Testimony reveals string of incidents
Although Wettlaufer worked for years without suspension, her colleagues sounded the alarm about her behaviour on several occasions beginning in 2012, according to Van Quaethem's testimony.
Elizabeth Wettlaufer, shown being escorted from the courthouse in Woodstock, Ont., on Jan. 13, 2017, was sentenced last year to eight concurrent life sentences in the death of patients at nursing homes in Ontario. (Dave Chidley/Canadian Press)
In the winter of 2012, two personal support workers (PSWs) who worked alongside Wettlaufer wrote letters to administration about incidents in which Wettlaufer:
- Neglected a resident's breathing problems, allowing the resident to suffer for three days without treatment.
- Made a resident wait for pain medication.
- Made another resident wait for sleeping medication.

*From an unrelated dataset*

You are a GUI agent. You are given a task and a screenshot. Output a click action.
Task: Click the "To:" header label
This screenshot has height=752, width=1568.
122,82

- Moved a resident who fell from bed and was suspected to have broken a hip. Wettlaufer also punctured a hematoma on the resident's leg with a pair of scissors that were not confirmed to be sterile.

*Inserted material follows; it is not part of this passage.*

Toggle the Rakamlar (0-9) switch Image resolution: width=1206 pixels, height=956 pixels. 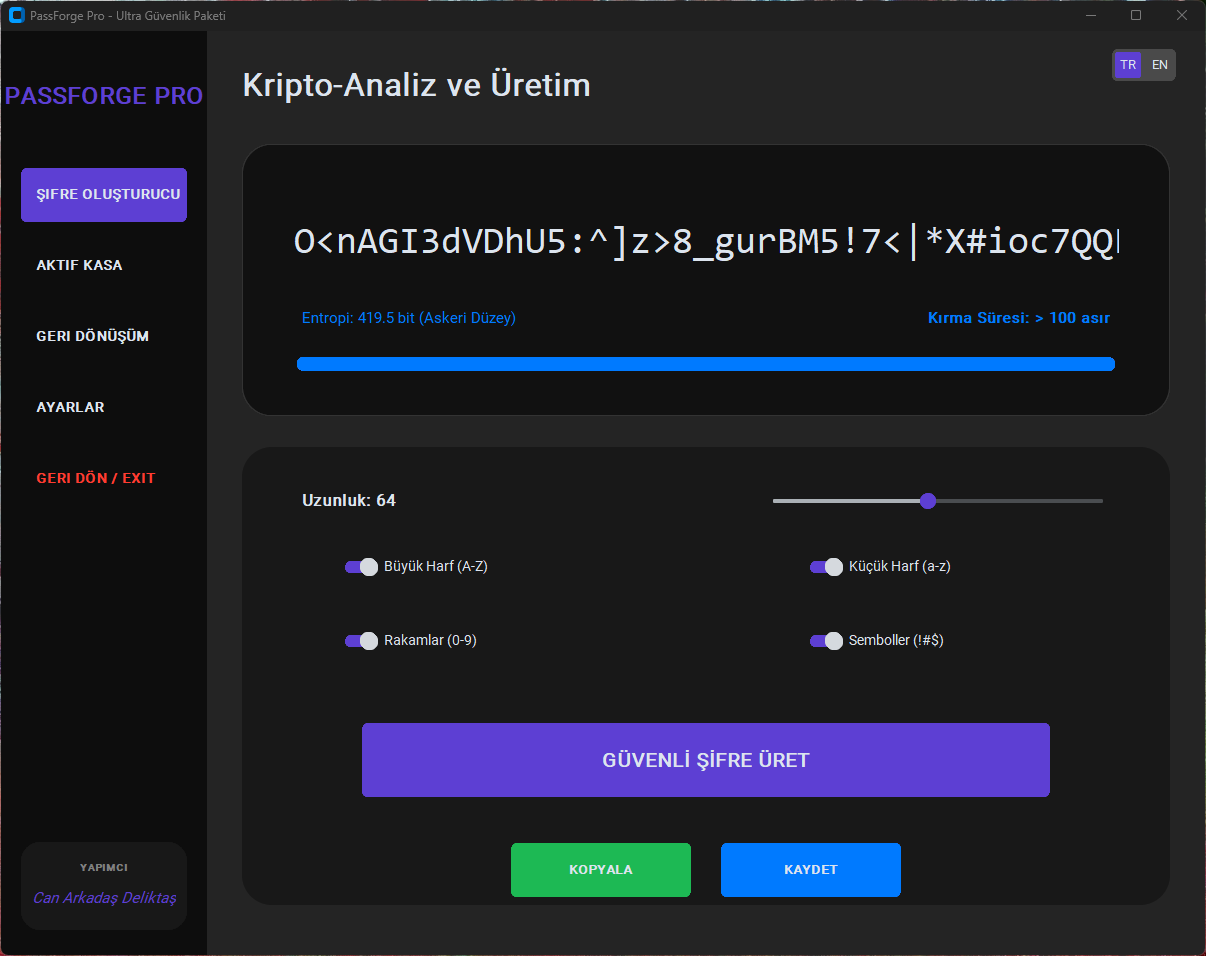click(x=361, y=641)
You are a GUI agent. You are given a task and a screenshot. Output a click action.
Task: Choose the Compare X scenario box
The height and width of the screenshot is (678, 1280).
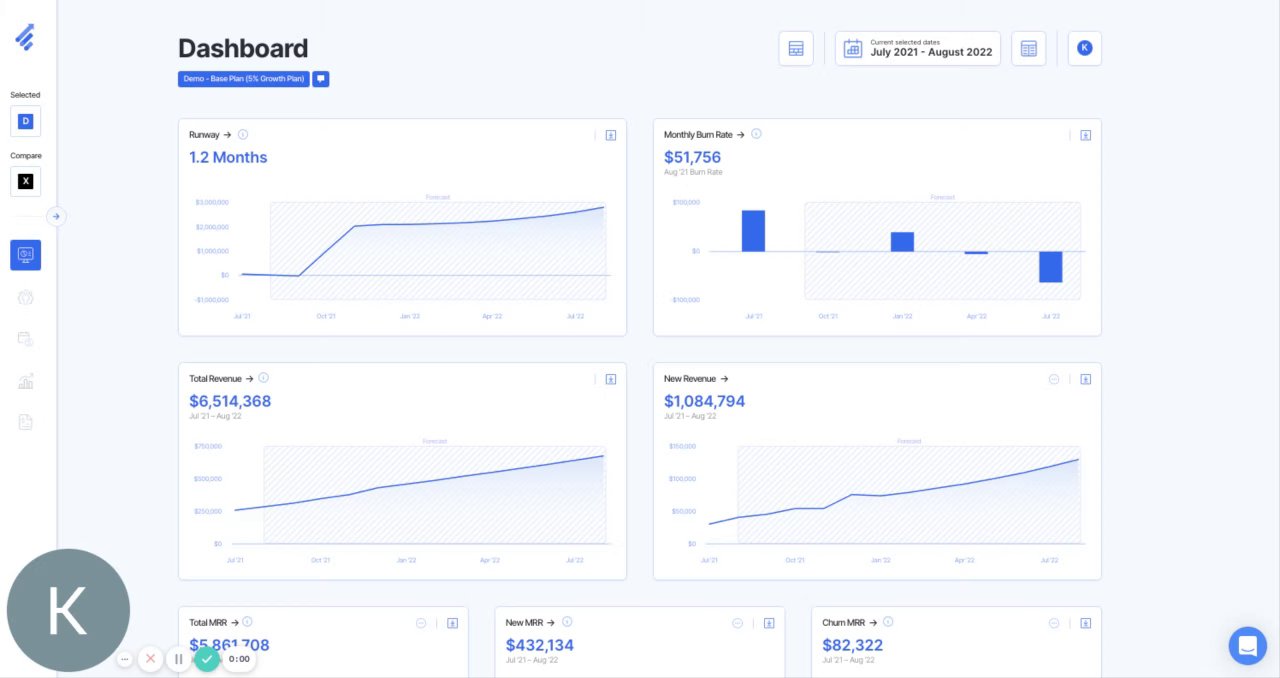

- Forgot to treat a resident's finger wound because she was busy.
Although Wettlaufer received warnings, she was not suspended.
Later that same year, another PSW and a registered practical nurse (RPN) wrote their own letters to administration about Wettlaufer's behaviour with residents. The RPN said other colleagues had also wanted to write Wettlaufer up, but that they didn't see the point.
"She's still here. Nothing ever happens," the RPN wrote in her letter to management.
Termination from Caressant Care
Wettlaufer was eventually fired in March 2014 after loading the wrong insulin into a pen, which resulted in a resident getting an incorrect dose over the course of a weekend. Van Quaethem testified that she had to get permission from head office for the termination, and that Wettlaufer grieved the termination as well.
There were so many incidents of misconduct that, when Van Quaethem filled out a termination report to the Ontario College of Nurses, she couldn't include all of them. She ran out of room on the form.
Speaking through tears at the Elgin County Courthouse, Van Quaethem apologized to victims and their families.
"I'm sure you're all sitting here thinking, 'How could you not report this, how could you not report that.' You're dealing with so many things and trying to do your job the best you can," she said. "It didn't cross my mind that she was harming residents."
In cross-examination, Van Quaethem said Wettlaufer was not the only staff member to make medication errors.
Staffing 'a constant battle'
The nursing home's difficulty in recruiting and retaining long-term care staff could have played a role in how Wettlaufer was allowed to continue practising for so long.
Nights were particularly difficult to staff, and Wettlaufer would often be the only registered nurse on duty during those shifts, said Van Quaethem. The home was required by law to have at least one registered nurse on duty at all times.
Lawyer Alex Van Kralingen, who represents four of the families involved in the case, said the day's testimony was troubling.
"A nurse who should not have been there, or who in any other circumstance may have been terminated much earlier, was allowed to stay simply because there were repercussions of not having any nurse there in the environment at the time," said Kralingen.
Public inquiry process
Van Quaethem was the first to testify on the second day of a public inquiry into how Wettlaufer was able to kill eight nursing home patients and attempt to take the lives of six others in southwestern Ontario.
The four-month inquiry was called after Wettlaufer confessed to the murders while she was working in long-term care homes in Woodstock, London and Paris. She was also working in private homes in the area.
The inquiry won't answer why Wettlaufer killed, but will instead investigate how she was able to keep killing for so long, and what needs to change to prevent future killings in Ontario's long-term care system, said Mark Zigler, co-lead counsel for the inquiry.
Documents posted online have revealed a string of red flags in Wettlaufer's career, beginning when she was a new graduate.
Justice Eileen Gillese is the commissioner overseeing the inquiry, which is expected to last until September.